The Casanatense specimen
Purchased in 1993, under the direction of Angela Cavarra, thanks to the extraordinary funds allocated to the Directorate General by Law no. 145 of 1992 (‘Interventi organici di tutela e valorizzazione dei beni culturali’), the Casanatense specimen comes from Augsburg, a city that shared with Paris, London and Bassano the exclusivity of this type of production. Its rarity is due both to its excellent state of preservation and to the less usual roll form of presenting the images in loose sheets. The set consists of an initial sheet in heavy paper dyed black, on which an inscription in Gothic letters is read surrounded by a frame, both made by the perforation method, and 69 engravings, each measuring approximately 275×410 mm and bordered by a black paper border. All the engravings are cut out flush with the illustrated part and therefore lack a title and author and publisher indications, but on the verso of each one is the progressive numbering from 1 to 71 (Nos. 57 and 58 are missing) and a caption in German on the depicted subject. The captions, penned in black ink and apparently all by the same hand, can be traced back to the period when the scroll was assembled, i.e. the second half of the 18th century.
The colouring of the engravings is in watercolour, in bright tones of red, yellow, blue, green and black, and is very accurate in its execution.
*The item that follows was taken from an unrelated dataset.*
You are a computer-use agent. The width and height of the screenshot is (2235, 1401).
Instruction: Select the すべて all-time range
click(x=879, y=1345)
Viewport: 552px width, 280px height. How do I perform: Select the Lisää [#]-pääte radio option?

All the boards are prepared for night vision by means of carving, punching and drilling and counter-drilling in silk of various colours, in some cases reinforced with brush strokes, and in black mesh to simulate gratings and grilles.
Specifically, the tables marked with nos. 1 to 4 represent the ‘Stories of Adam and Eve’, 10 to 16 depict the ‘Planets’, plates 17 to 19 and 23 comprise the ‘Wonders of the World’ series; five engravings are views of the city of Lisbon (Nos. 34 to 38), and six of the city of Turin (Nos. 39 to 44).